**RAW DATA**
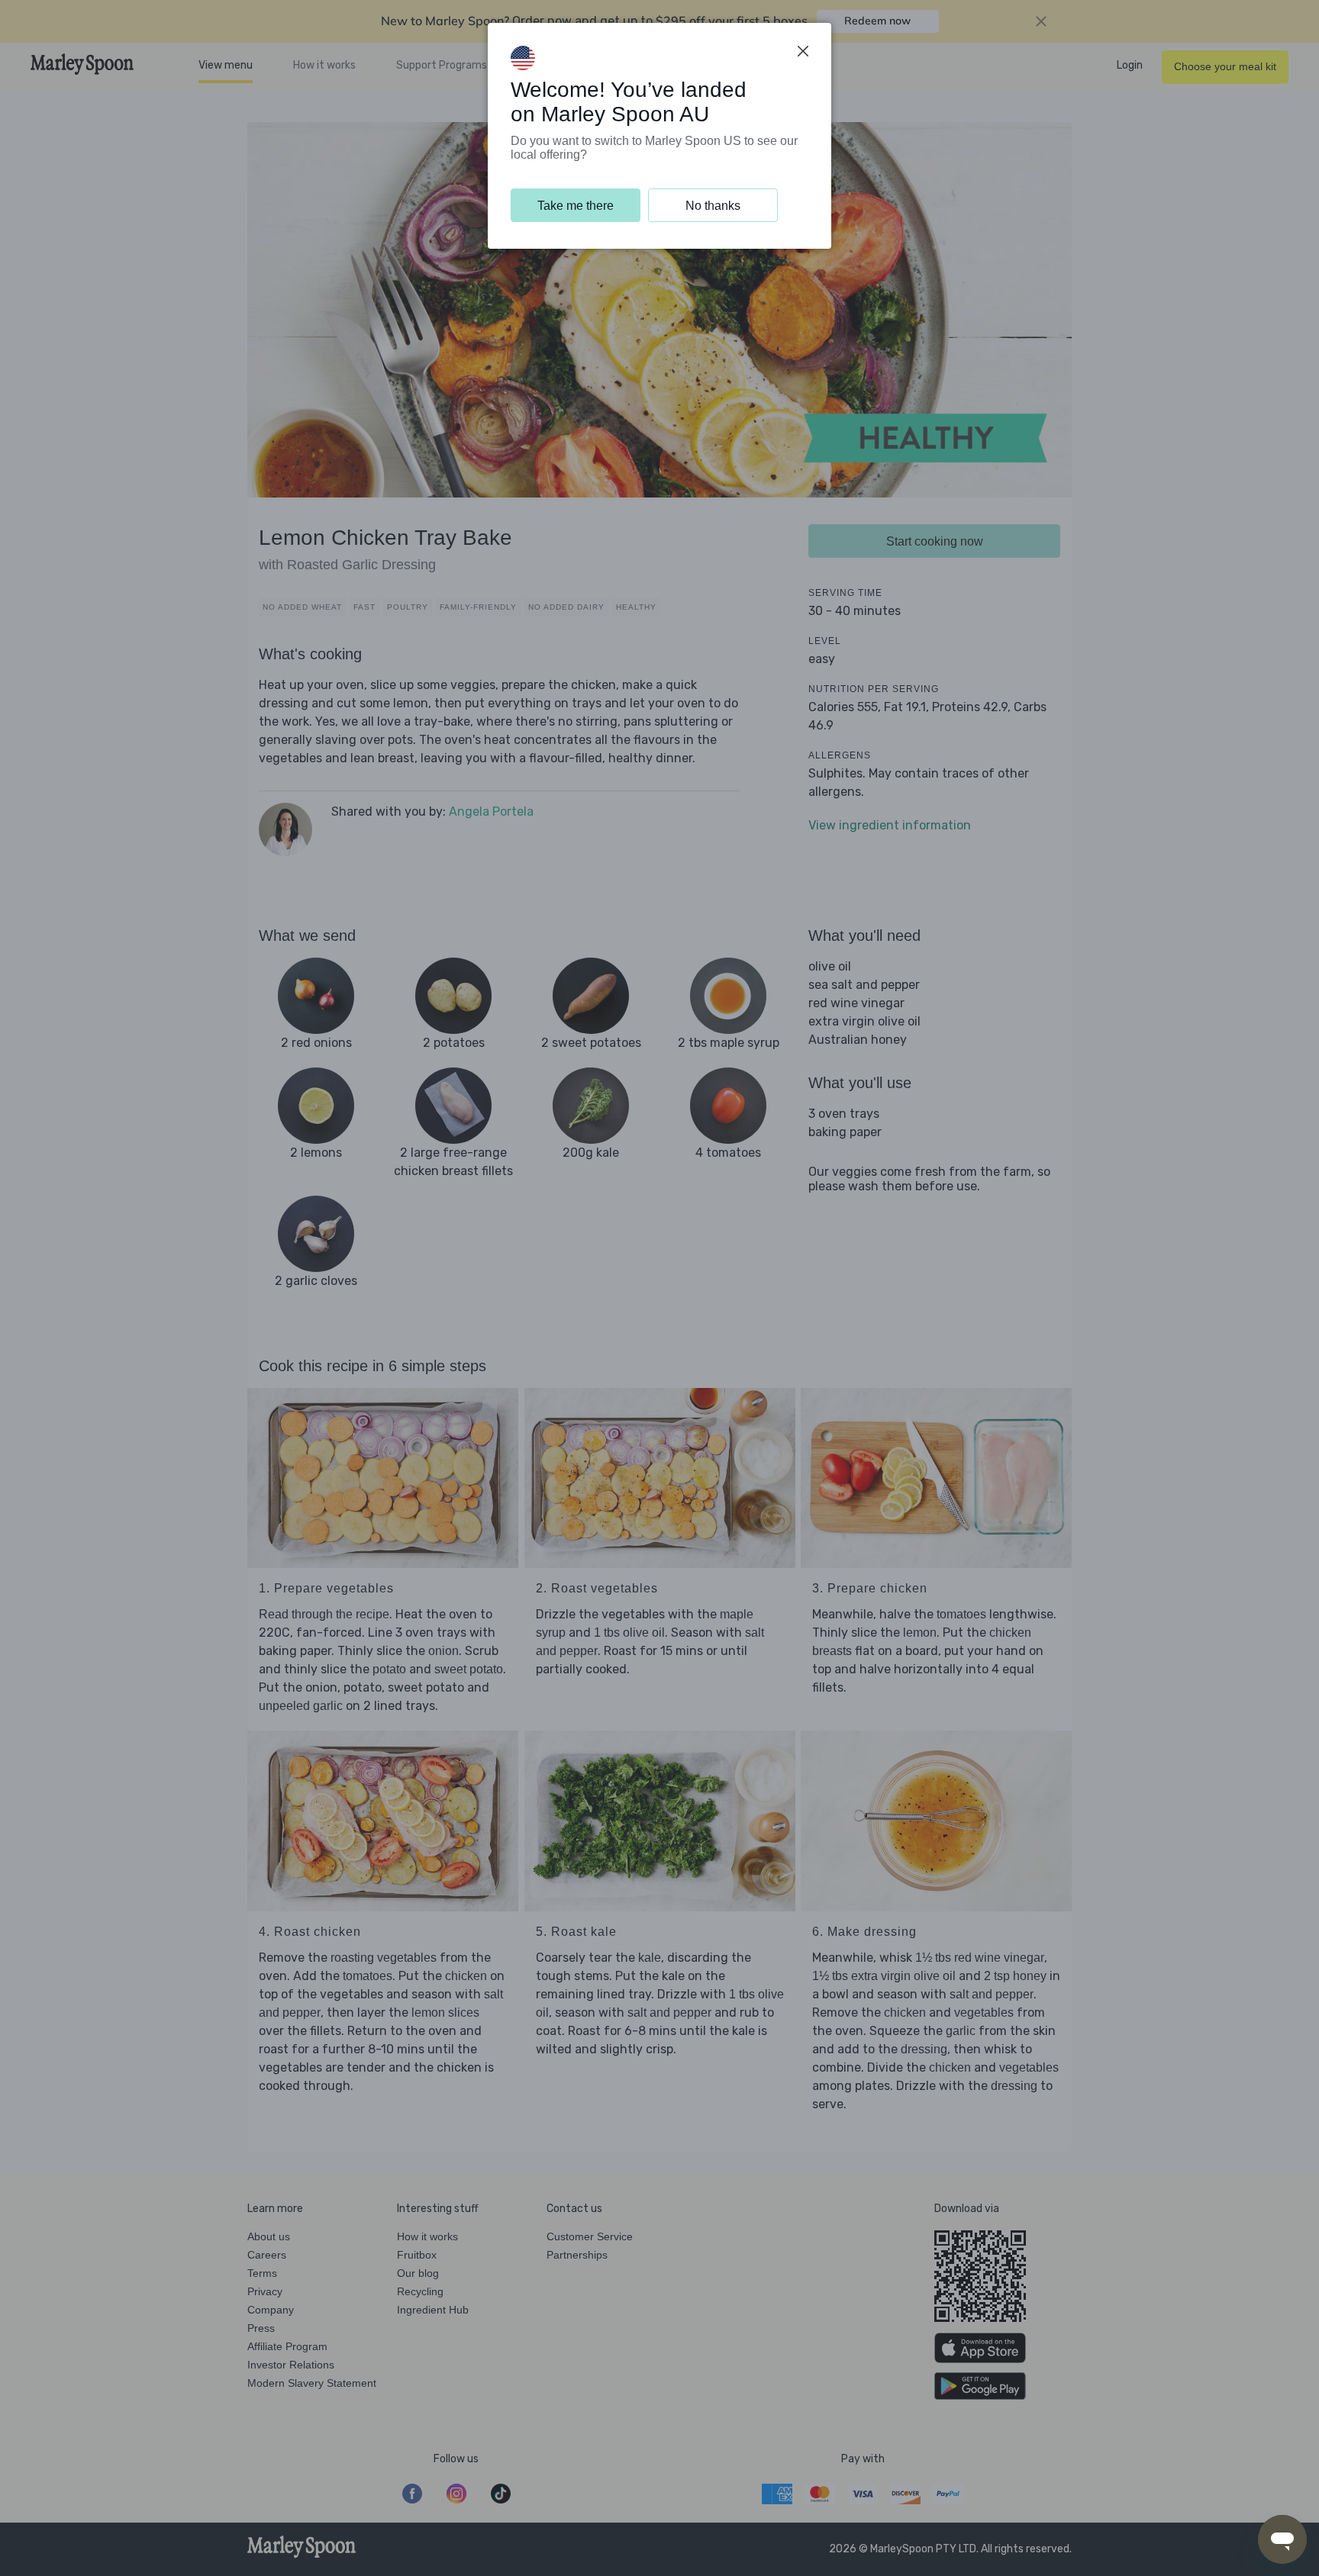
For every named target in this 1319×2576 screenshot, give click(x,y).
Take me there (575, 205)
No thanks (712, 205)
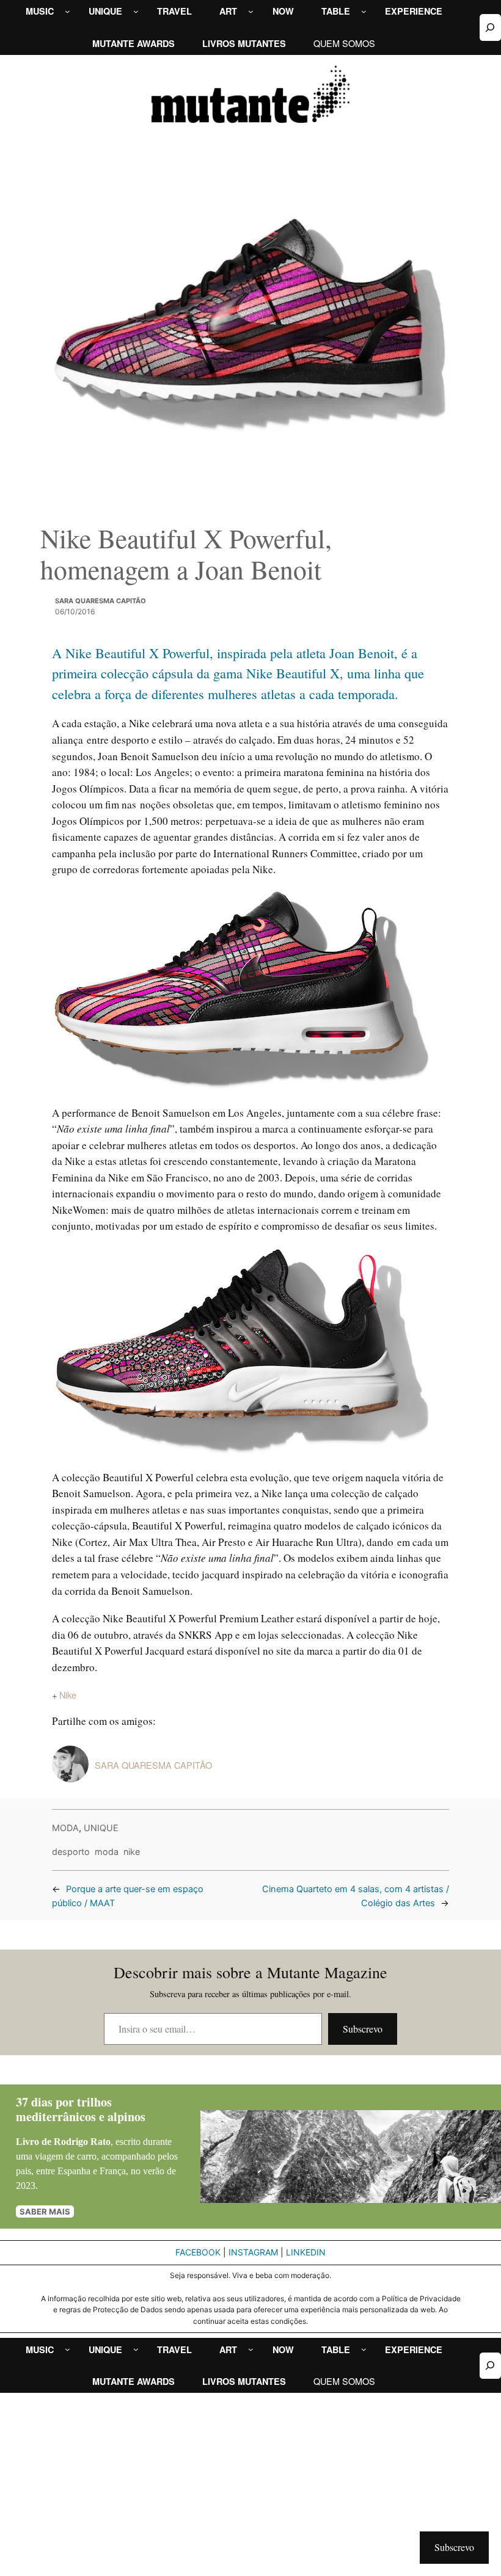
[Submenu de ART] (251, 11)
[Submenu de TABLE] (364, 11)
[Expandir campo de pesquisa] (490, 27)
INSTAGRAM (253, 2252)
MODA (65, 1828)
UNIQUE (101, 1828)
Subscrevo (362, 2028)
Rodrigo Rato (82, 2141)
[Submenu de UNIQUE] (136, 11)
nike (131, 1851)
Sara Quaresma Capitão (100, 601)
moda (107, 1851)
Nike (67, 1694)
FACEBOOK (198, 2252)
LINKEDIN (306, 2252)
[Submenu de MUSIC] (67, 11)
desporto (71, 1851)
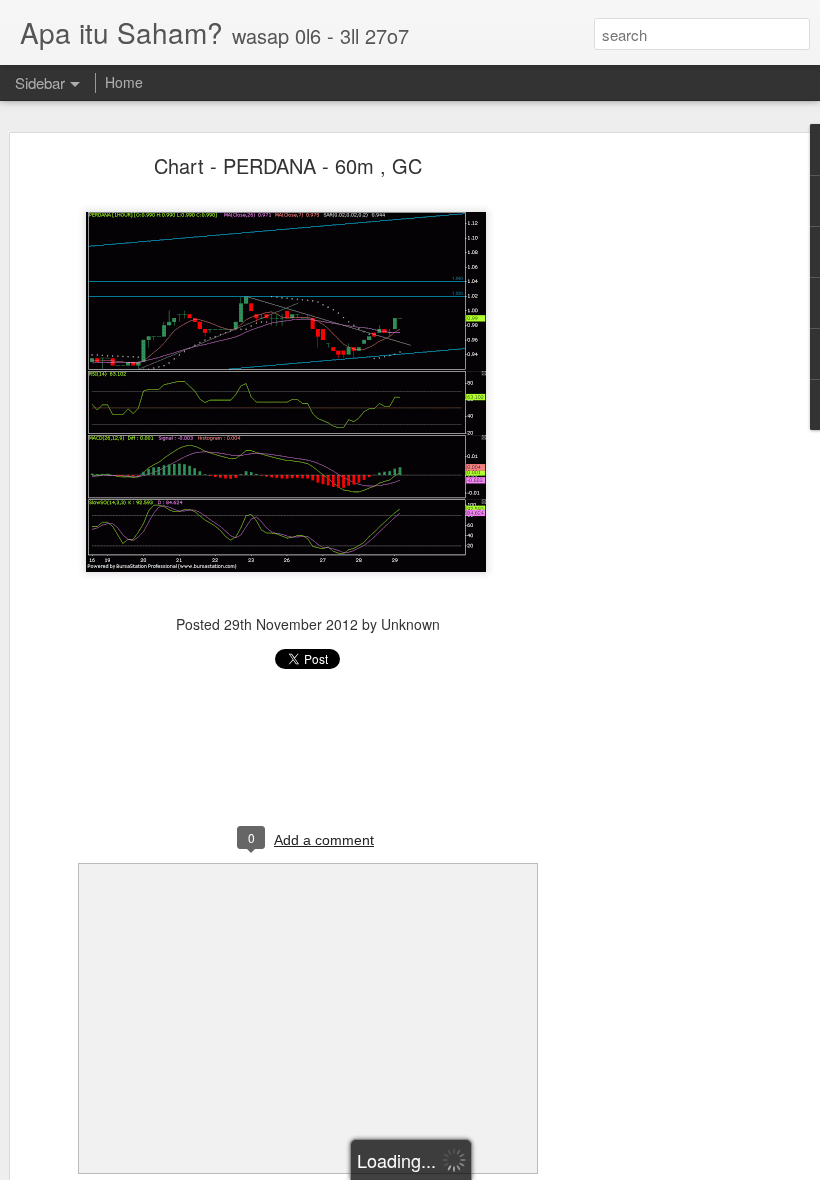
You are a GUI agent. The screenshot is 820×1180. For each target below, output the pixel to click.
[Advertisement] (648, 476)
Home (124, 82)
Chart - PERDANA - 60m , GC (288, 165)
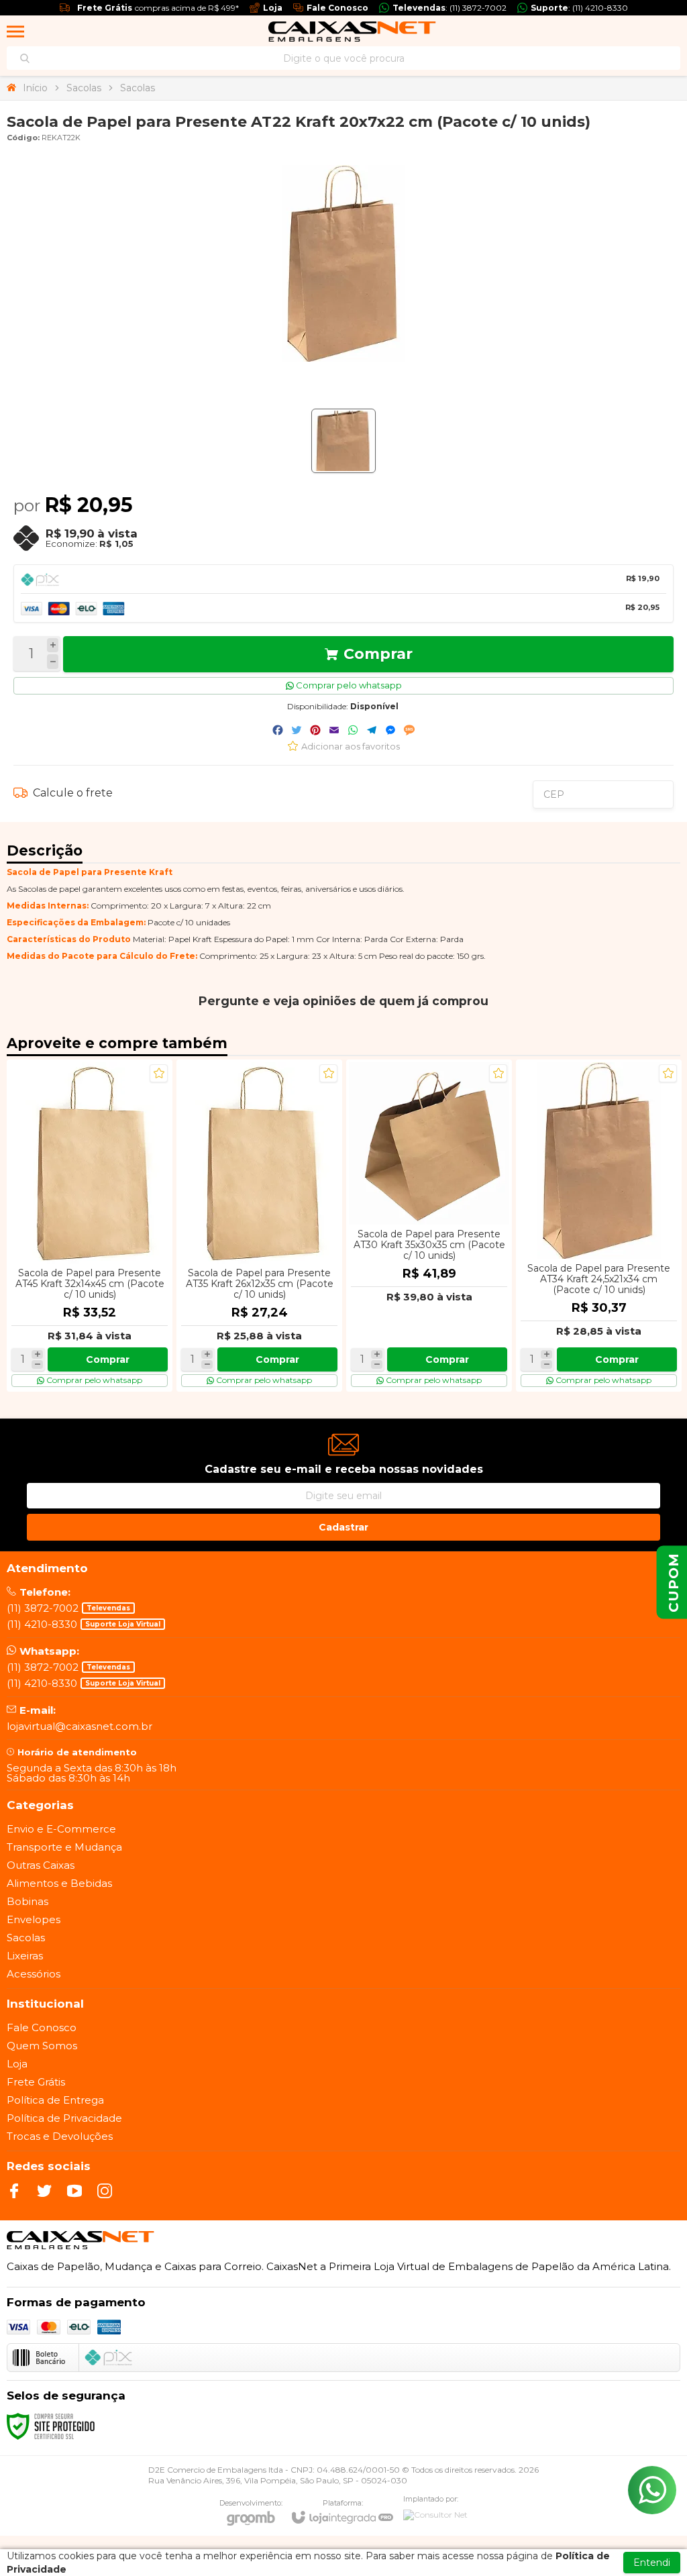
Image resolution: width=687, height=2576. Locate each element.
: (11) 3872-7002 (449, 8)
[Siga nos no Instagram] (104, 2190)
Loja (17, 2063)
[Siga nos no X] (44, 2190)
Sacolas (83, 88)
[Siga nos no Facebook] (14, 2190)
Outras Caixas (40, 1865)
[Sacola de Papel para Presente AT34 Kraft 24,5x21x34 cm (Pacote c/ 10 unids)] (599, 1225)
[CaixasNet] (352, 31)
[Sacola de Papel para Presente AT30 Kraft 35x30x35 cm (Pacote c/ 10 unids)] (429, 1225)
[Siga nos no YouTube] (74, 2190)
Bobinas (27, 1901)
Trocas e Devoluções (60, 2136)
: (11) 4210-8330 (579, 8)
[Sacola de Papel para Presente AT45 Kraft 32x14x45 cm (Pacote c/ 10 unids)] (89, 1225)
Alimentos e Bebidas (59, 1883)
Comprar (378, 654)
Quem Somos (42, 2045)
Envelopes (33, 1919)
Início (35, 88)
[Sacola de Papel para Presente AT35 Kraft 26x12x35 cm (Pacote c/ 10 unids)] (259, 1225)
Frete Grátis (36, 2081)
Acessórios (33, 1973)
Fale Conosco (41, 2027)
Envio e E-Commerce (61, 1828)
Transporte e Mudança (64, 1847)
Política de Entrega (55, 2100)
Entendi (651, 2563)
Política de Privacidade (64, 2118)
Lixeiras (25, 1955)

**PROBLEM STATEMENT**
Print the data above verbatim from the first line through the line holding "moda (107, 1851)", leaving every picture out.

**OUTPUT OF THE TASK**
For every named target in this 1319×2576 screenshot, give click(x,y).
Take me there (575, 205)
No thanks (712, 205)
[Submenu de ART] (251, 11)
[Submenu de TABLE] (364, 11)
[Expandir campo de pesquisa] (490, 27)
INSTAGRAM (253, 2252)
MODA (65, 1828)
UNIQUE (101, 1828)
Subscrevo (362, 2028)
Rodrigo Rato (82, 2141)
[Submenu de UNIQUE] (136, 11)
nike (131, 1851)
Sara Quaresma Capitão (100, 601)
moda (107, 1851)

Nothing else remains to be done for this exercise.